What the task asks:
This exercise requires every record to be repeated exactly.

Pixel coordinate grounding data:
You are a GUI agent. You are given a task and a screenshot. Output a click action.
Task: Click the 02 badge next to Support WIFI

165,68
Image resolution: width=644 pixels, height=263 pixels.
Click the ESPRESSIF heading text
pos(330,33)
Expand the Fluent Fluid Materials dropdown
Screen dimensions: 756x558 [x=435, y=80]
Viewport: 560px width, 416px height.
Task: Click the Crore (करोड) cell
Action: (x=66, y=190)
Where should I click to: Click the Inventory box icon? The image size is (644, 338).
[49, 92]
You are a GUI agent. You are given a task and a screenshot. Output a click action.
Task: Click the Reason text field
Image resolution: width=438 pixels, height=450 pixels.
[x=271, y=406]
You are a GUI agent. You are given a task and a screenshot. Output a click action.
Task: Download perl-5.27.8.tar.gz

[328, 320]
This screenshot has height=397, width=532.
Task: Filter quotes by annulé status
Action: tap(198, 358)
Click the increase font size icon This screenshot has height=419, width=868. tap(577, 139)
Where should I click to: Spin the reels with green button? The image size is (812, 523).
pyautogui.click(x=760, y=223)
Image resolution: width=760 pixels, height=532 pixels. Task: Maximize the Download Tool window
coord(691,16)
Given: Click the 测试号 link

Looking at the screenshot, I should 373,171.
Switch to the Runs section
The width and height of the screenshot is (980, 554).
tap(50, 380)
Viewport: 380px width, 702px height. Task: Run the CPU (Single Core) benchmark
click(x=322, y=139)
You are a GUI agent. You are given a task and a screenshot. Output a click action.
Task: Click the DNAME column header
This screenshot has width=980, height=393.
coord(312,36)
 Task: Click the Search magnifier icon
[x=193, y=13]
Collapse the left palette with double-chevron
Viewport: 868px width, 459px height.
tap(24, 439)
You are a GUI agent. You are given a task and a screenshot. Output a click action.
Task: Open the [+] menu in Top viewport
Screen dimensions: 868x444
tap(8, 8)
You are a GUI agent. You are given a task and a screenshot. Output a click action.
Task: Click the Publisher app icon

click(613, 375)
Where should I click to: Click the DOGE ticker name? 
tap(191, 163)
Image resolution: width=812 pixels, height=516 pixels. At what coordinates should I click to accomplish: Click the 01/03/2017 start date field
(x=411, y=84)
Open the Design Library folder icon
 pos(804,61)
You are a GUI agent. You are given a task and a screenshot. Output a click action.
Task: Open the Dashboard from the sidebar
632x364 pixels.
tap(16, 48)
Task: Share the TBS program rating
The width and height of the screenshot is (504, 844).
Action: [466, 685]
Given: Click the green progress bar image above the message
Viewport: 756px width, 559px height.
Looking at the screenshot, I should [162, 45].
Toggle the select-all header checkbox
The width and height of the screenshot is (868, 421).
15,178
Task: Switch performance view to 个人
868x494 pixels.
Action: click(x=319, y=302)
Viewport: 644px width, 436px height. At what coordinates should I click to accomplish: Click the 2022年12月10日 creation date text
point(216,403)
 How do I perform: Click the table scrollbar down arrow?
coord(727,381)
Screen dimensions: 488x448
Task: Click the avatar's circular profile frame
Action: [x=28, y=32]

Answer section:
You are a GUI agent. You are given a task and a screenshot. Output a click action.
Task: Click the 02 badge next to Support WIFI

165,68
Image resolution: width=644 pixels, height=263 pixels.
Click the ESPRESSIF heading text
pos(330,33)
Expand the Fluent Fluid Materials dropdown
Screen dimensions: 756x558 [x=435, y=80]
Viewport: 560px width, 416px height.
Task: Click the Crore (करोड) cell
Action: (x=66, y=190)
Where should I click to: Click the Inventory box icon? The image size is (644, 338).
[49, 92]
You are a GUI agent. You are given a task and a screenshot. Output a click action.
Task: Click the Reason text field
Image resolution: width=438 pixels, height=450 pixels.
[x=271, y=406]
You are a GUI agent. You are given a task and a screenshot. Output a click action.
Task: Download perl-5.27.8.tar.gz

[328, 320]
This screenshot has height=397, width=532.
Task: Filter quotes by annulé status
Action: tap(198, 358)
Click the increase font size icon This screenshot has height=419, width=868. tap(577, 139)
Where should I click to: Spin the reels with green button? The image size is (812, 523).
pyautogui.click(x=760, y=223)
Image resolution: width=760 pixels, height=532 pixels. Task: Maximize the Download Tool window
coord(691,16)
Given: Click the 测试号 link

Looking at the screenshot, I should 373,171.
Switch to the Runs section
The width and height of the screenshot is (980, 554).
tap(50, 380)
Viewport: 380px width, 702px height. Task: Run the CPU (Single Core) benchmark
click(x=322, y=139)
You are a GUI agent. You are given a task and a screenshot. Output a click action.
Task: Click the DNAME column header
This screenshot has width=980, height=393.
coord(312,36)
 Task: Click the Search magnifier icon
[x=193, y=13]
Collapse the left palette with double-chevron
Viewport: 868px width, 459px height.
tap(24, 439)
You are a GUI agent. You are given a task and a screenshot. Output a click action.
Task: Open the [+] menu in Top viewport
Screen dimensions: 868x444
tap(8, 8)
You are a GUI agent. You are given a task and a screenshot. Output a click action.
Task: Click the Publisher app icon

click(613, 375)
Where should I click to: Click the DOGE ticker name? 
tap(191, 163)
Image resolution: width=812 pixels, height=516 pixels. At what coordinates should I click to accomplish: Click the 01/03/2017 start date field
(x=411, y=84)
Open the Design Library folder icon
 pos(804,61)
You are a GUI agent. You are given a task and a screenshot. Output a click action.
Task: Open the Dashboard from the sidebar
632x364 pixels.
tap(16, 48)
Task: Share the TBS program rating
The width and height of the screenshot is (504, 844).
Action: [466, 685]
Given: Click the green progress bar image above the message
Viewport: 756px width, 559px height.
Looking at the screenshot, I should [162, 45].
Toggle the select-all header checkbox
The width and height of the screenshot is (868, 421).
15,178
Task: Switch performance view to 个人
868x494 pixels.
Action: click(x=319, y=302)
Viewport: 644px width, 436px height. At what coordinates should I click to accomplish: Click the 2022年12月10日 creation date text
point(216,403)
 How do I perform: Click the table scrollbar down arrow?
coord(727,381)
Screen dimensions: 488x448
Task: Click the avatar's circular profile frame
Action: [x=28, y=32]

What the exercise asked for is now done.